2. Store vector embeddings: Store the vector embeddings in a vector store to efficiently store and retrieve the vector embeddings.
3. Use vector embeddings for RAG: When a user enters a query, use the same embedding model to create a vector embedding of the query, and then use similarity search to find the most relevant documents to the user query. Then, pass the contents of the retrieved documents as context alongwith the query to a generation model like GPT-4 to produce a response. This will help us generate high-quality responses to user queries based on relevant documents.

Recommendations

Recommendation systems use vector embeddings to represent users, items, and interactions between them. For example, in a news recommendation application, we might want to recommend similar articles to users based on the content of the article they are currently reading. Vector embeddings can be used to represent the articles, and then we can use similarity search to find the most relevant articles to recommend to the user.

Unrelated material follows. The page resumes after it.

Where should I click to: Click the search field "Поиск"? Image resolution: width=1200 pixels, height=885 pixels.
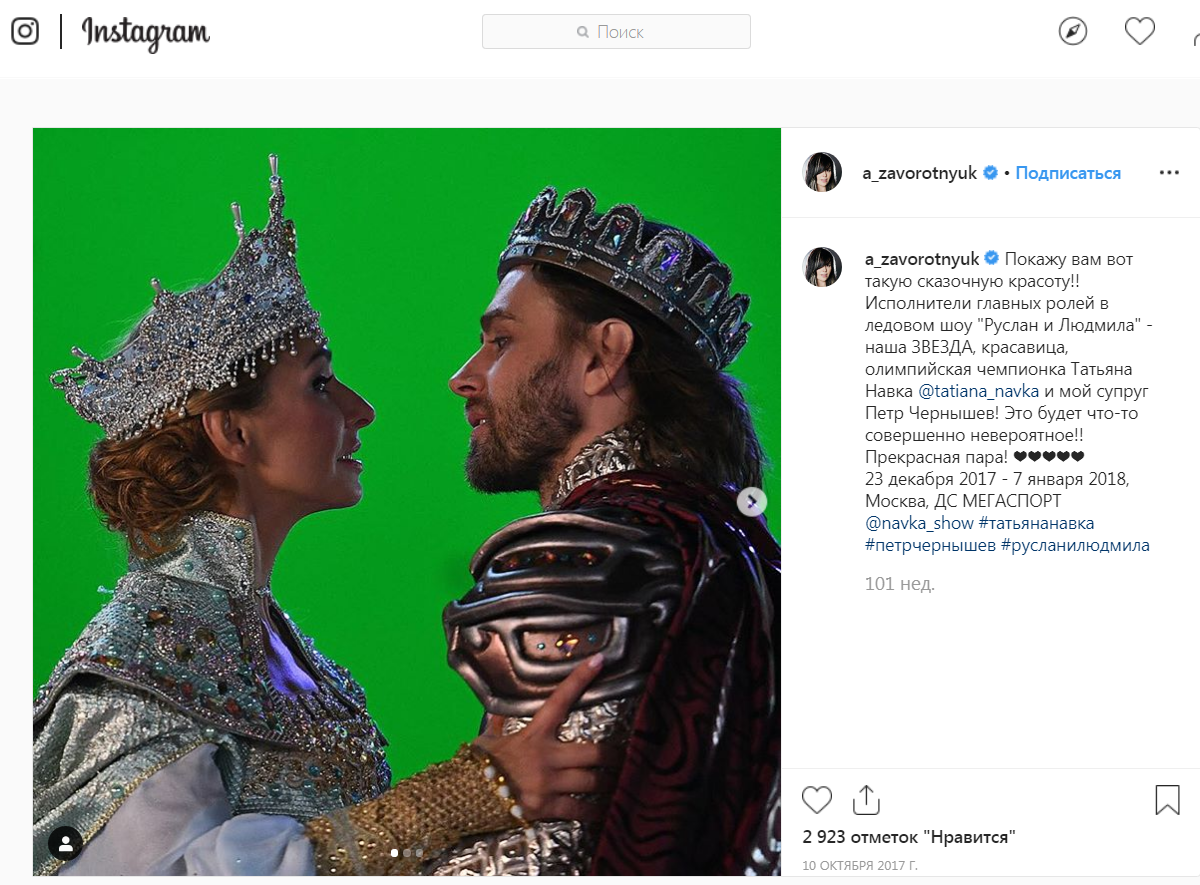(616, 32)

Example: Recommendation (Related Articles Section)

Let's say we want to build a recommendation system that can recommend similar articles to users based on the content of the article they are currently reading. We can use vector embeddings to represent the articles, and then use similarity search to find the most relevant articles to recommend to the user. Let's go through the steps to achieve this:

1. Create vector embeddings: Use a text embedding model to create vector embeddings of the articles.
2. Store vector embeddings: Store the vector embeddings in a vector store to efficiently store and retrieve the vector embeddings.
3. Find and store related articles: When an article is created or updated, use the same embedding model to create a vector embedding of the article, and then use similarity search to find the most relevant articles to recommend to the user. Store the related articles in a database to be used for recommendations.

Anomaly Detection

Anomaly detection is the process of identifying items that are significantly different from the rest of the data. For example, in a network security application, we might want to identify network traffic that is anomalous and could indicate a security threat. Vector embeddings can be used to represent the network traffic data, and then we can use anomaly detection algorithms to identify the most anomalous items.

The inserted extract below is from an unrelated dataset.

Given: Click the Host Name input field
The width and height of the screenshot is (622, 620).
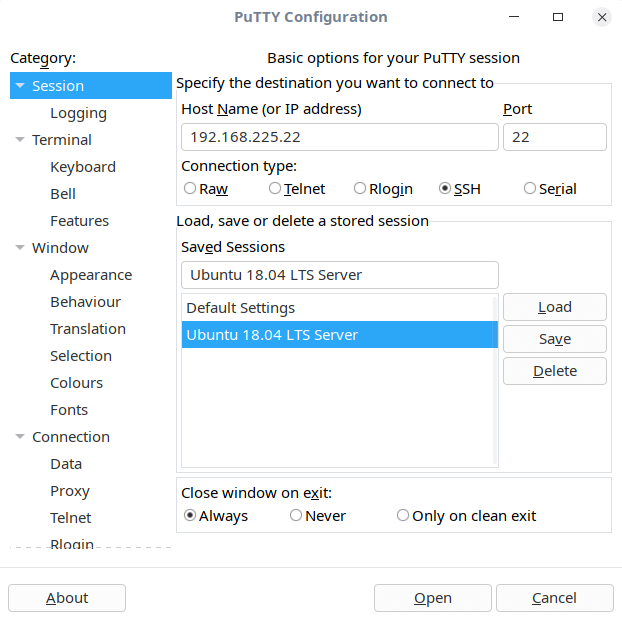Looking at the screenshot, I should (339, 137).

Example: Anomaly Detection in Network Traffic

Let's say we want to build an anomaly detection system that can identify network traffic that is anomalous and could indicate a security threat. We can use vector embeddings to represent the network traffic data, and then use anomaly detection algorithms to identify the most anomalous items. Let's go through the steps to achieve this:

1. Create vector embeddings: Use an embedding model to create vector embeddings of the network traffic data.
2. Use vector embeddings for anomaly detection: Use anomaly detection algorithms like isolation forests or autoencoders to identify the most anomalous network traffic based on their vector embeddings. This will help us identify network traffic that is anomalous and could indicate a security threat.

Conclusion

Vector embeddings are a powerful tool for solving a wide range of AI problems, including semantic search, clustering, classification, RAG, recommendations, and anomaly detection. They allow us to represent complex, high-dimensional data in a lower-dimensional space, making it possible for machine learning models to process and analyze the data more efficiently. By using vector embeddings, we can build AI applications that are more accurate, efficient, and scalable, and provide better user experiences.